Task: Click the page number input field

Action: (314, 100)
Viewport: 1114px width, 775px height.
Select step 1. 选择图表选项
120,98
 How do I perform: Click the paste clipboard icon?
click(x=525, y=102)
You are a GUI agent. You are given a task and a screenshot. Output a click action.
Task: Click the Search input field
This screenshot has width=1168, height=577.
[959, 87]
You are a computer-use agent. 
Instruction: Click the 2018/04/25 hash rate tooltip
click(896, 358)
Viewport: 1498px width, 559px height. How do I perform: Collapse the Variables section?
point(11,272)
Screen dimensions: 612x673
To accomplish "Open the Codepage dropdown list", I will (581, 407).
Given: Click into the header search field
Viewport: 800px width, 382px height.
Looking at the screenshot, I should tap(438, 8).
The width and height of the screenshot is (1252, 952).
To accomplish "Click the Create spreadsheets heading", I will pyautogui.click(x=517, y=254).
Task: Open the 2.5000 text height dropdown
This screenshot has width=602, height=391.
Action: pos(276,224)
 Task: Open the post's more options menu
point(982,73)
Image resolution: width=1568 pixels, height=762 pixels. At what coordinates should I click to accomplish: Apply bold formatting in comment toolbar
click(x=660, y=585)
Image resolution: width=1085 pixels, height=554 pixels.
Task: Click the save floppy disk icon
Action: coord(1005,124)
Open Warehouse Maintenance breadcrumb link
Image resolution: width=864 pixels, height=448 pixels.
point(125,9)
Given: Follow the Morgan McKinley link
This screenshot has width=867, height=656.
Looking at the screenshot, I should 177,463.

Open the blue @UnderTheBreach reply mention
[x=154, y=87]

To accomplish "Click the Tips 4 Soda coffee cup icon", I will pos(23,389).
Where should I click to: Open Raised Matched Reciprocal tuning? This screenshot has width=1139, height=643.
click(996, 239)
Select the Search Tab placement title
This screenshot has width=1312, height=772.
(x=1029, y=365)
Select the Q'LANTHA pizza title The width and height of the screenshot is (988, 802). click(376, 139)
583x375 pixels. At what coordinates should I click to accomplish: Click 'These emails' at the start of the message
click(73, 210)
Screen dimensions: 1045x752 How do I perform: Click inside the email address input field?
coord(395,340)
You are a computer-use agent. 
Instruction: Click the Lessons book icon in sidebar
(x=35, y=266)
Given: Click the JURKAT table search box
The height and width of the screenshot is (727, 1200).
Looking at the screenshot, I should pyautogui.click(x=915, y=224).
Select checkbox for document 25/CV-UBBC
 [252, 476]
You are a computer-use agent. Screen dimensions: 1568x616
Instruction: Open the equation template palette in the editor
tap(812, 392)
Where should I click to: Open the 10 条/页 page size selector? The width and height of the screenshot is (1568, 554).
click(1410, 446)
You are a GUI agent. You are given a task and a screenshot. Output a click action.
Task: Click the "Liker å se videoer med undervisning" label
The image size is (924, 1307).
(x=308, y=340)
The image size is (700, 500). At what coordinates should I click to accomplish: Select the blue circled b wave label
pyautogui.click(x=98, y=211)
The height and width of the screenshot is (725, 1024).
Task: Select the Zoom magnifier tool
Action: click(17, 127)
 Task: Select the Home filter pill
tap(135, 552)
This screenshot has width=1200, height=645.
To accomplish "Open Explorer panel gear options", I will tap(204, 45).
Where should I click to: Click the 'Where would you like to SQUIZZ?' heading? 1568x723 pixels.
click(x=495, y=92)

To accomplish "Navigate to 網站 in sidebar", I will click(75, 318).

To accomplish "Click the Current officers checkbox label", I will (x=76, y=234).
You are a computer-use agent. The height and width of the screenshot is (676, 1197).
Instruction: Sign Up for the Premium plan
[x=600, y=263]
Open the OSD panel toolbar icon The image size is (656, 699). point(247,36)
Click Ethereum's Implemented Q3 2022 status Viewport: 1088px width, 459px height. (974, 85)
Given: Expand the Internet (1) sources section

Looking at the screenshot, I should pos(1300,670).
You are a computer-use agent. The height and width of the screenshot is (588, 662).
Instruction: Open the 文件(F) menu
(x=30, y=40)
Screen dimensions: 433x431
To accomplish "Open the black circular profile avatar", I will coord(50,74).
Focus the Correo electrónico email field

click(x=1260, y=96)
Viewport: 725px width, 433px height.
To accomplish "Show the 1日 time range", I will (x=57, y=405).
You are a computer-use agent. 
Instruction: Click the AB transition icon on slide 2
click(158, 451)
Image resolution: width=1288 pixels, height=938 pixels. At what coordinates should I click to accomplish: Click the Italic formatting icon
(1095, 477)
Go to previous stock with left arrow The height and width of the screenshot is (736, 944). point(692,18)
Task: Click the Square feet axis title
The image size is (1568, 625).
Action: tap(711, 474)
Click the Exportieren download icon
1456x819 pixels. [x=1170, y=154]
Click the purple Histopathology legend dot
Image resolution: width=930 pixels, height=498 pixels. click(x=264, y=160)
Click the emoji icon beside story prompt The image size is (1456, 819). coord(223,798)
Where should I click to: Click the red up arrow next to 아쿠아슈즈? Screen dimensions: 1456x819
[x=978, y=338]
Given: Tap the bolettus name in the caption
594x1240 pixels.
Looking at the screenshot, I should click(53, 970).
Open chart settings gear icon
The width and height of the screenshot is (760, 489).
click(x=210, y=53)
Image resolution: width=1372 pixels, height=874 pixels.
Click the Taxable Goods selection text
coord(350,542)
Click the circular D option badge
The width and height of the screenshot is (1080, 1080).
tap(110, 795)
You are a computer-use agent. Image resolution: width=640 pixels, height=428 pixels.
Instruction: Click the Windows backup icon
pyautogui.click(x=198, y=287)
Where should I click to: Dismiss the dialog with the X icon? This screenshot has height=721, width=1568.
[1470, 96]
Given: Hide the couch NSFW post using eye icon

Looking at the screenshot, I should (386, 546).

_ _ _ _ _

Task
Return all lines from the data that include the string "panel".

Task solution
To accomplish "Open Explorer panel gear options", I will tap(204, 45).
Open the OSD panel toolbar icon The image size is (656, 699). point(247,36)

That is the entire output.